** Start of Source text **

I’ve been on a 1 month vacation to visit my girlfriend in the US so I’ve been slow at completing this series, however I think this final part of the series will be very useful for many of you guys.
As you can see in the picture below, I lost my abs during my stay in the US. This is what typically happens when I focus on gaining muscle. Losing your abs is no big deal though as long as you stay relatively lean and progress in your training. I made a new personal best on close grip chin ups: 19 reps in a row, so it defnitely paid of to gain some weight. All I have to do now is eat slightly less for 2-3 weeks and I’ll have my abs again.
Let’s get back to what this article is really about:
I’ll start out with cardio since a lot of guys have been asking about the importance of cardio to transform.
Doing cardio burns calories and burning calories can speed up fat loss. So cardio is great for fat loss, right? Well, not necessarily.
I personally dread cardio. I did it for my first year of training 3-5 times a week for about 45 minutes. I burned a lot of calories through cardio, but I still didn’t lose fat. I dreaded every single session. I don’t know a single person that enjoys doing cardio at the gym. I understand if you want to do some exercise when it’s a great weather outside or going for a long walk, but doing cardio at the gym is just a chore.
Enough with my hate for cardio. Now onto the reason why it didn’t work for me:
When I do cardio regularly, my appetite increases
That’s right, cardio was actually counter-productive to me. I might burn 500 calories doing cardio, but I’d just go home and eat a huge amount of food for dinner. Some people are probably going to say: Well, you could just eat less. My answer: I prefer to eat until I’m full.
When I don’t do cardio my appetite is way lower, and I get full easier.

** End of Source text **

Required work
a - According to the cardio article, how many close grip chin ups did the writer do in a row as a new personal best?
b - Check each statement against the cardio article and answer yes or no, quoting the exact words from the article that decide it. (i) During the first year of training, the writer did cardio 3-5 times a week for about 45 minutes. (ii) The writer enjoyed the cardio sessions at the gym. (iii) When the writer skips cardio, the writer's appetite is lower.
c - Reproduce everything in the cardio article from "I personally dread" down to "just a chore.", word for word.

** Start of Records provided **

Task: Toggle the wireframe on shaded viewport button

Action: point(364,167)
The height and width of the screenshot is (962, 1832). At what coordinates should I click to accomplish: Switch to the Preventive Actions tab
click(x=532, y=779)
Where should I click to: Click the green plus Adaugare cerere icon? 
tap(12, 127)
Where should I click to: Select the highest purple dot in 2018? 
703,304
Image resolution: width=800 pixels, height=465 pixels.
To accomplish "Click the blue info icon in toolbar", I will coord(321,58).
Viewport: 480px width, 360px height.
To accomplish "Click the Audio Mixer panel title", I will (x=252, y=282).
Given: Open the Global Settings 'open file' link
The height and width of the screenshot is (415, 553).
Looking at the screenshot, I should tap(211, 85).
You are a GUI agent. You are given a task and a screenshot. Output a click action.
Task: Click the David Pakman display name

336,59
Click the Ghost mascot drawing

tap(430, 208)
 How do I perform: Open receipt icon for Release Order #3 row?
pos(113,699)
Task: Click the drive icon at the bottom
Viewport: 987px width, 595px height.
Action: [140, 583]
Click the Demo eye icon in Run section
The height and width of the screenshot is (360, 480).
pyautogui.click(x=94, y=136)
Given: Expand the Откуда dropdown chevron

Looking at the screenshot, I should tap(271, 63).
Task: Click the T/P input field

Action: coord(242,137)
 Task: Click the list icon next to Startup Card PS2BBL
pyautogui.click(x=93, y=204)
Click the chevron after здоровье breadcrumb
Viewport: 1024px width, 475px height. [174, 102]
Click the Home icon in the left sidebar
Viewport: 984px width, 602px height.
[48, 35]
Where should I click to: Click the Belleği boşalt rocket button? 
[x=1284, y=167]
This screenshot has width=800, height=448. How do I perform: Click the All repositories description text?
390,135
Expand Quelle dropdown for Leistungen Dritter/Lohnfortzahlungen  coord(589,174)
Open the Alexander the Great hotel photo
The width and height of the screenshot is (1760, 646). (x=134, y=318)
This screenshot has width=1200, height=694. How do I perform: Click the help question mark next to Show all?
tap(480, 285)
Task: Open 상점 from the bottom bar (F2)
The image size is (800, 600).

** End of Records provided **

Task-by-task results
a - 19 reps in a row.

b -
(i) Yes: "I did it for my first year of training 3-5 times a week for about 45 minutes."
(ii) No: "I dreaded every single session."
(iii) Yes: "When I don’t do cardio my appetite is way lower, and I get full easier."

c -
I personally dread cardio. I did it for my first year of training 3-5 times a week for about 45 minutes. I burned a lot of calories through cardio, but I still didn’t lose fat. I dreaded every single session. I don’t know a single person that enjoys doing cardio at the gym. I understand if you want to do some exercise when it’s a great weather outside or going for a long walk, but doing cardio at the gym is just a chore.